The research division of the Department of Defense is funding the trial and the goal is to improve the quality of life for wounded warriors.
Sensors built into the prosthetic will activate a feeling touch for amputees.

Amputees may soon be able to feel things again with their robotic hands.

Undergoing tests at the University of Texas Southwestern, Shawn Findley for the first time in twelve years can feel with his hand again.

"To close your eyes and to grab something with a hand that you no longer have, but to be able to feel. You know the hand's not there, but then now you're feeling with it, it's just mind-blowing," Findley said.

The 44-year old Army veteran lost part of his hand at an accident in a fabrication shop. But 13 reconstructive surgeries later and still in tremendous pain, he chose to have doctors amputate his entire hand and part of his forearm.
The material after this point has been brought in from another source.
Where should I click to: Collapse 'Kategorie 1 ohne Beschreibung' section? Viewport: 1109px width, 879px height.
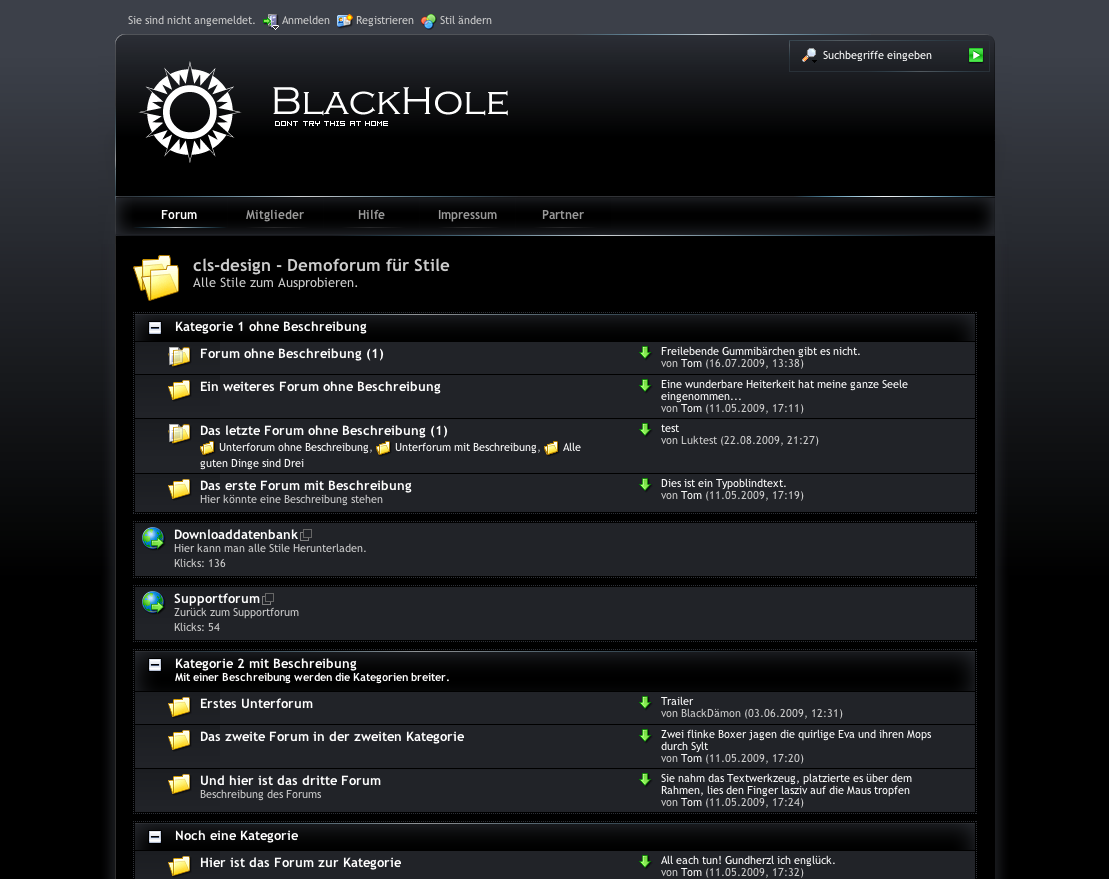click(x=155, y=327)
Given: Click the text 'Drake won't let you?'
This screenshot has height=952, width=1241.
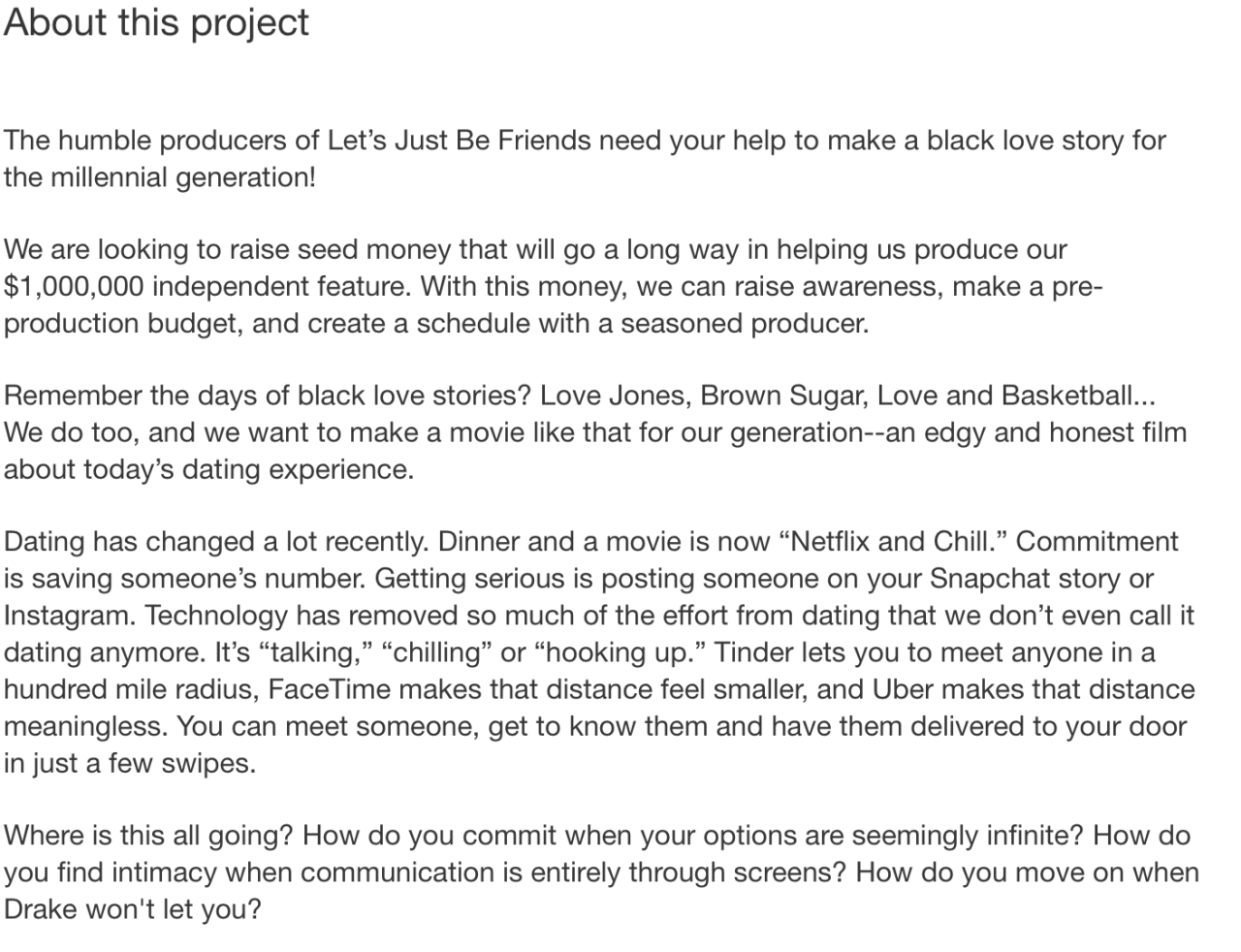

"It was probably the best decision, medically for me. Because that was in '09 and here it is almost ten years later, I don't hurt. I'm not on any type of medicine. My way of life, my personality is back. I'm not over-medicated," Findley said.

Findley says he embraced life with his prosthetic, but then last year he was offered an incredible opportunity: Help doctors create a robotic hand that moves and provides sensation like a natural hand.

"I’m of the mindset that if it's beneficial to humanity, it's worth it," Findley said.

The research division of the Department of Defense is funding the trial and the goal is to improve the quality of life for wounded warriors.

With the funding, doctor Jonathan Cheng has researched ways to communicate with the residual nerves inside the arm of an amputee.

"Whenever we deliver electrical stimulation into those nerves, we actually are able to give the sensation of feeling and in many cases, the sensation of movement," said Cheng, an associate professor of plastic surgery at UT Southwestern.

At the start of the three-month trial, Cheng's team implanted electrodes on two nerves inside Findley's arm and then over time they used a circuit board to increase stimulation to those nerves.

"I was always one of those that says, 'Let's take it to the limit! I want to know what the max feels like.' You go for 12 years of not feeling. I want to experience it all," Findley said.

Now the next step is to build a robotic arm equipped with this technology.

"In an ideal world, the goal would be to help anybody who has an amputation like this,” Cheng said.

But Findley says he's especially excited about what it could mean for military men and women.

"I've got a son that serves in the Marines, and with all of our soldier boys coming back with all of the damage, we need to take care of those guys," Findley said.

Contributing to science so others can feel once again.

The technology will need FDA approval, but it could be on the market in as little as three years.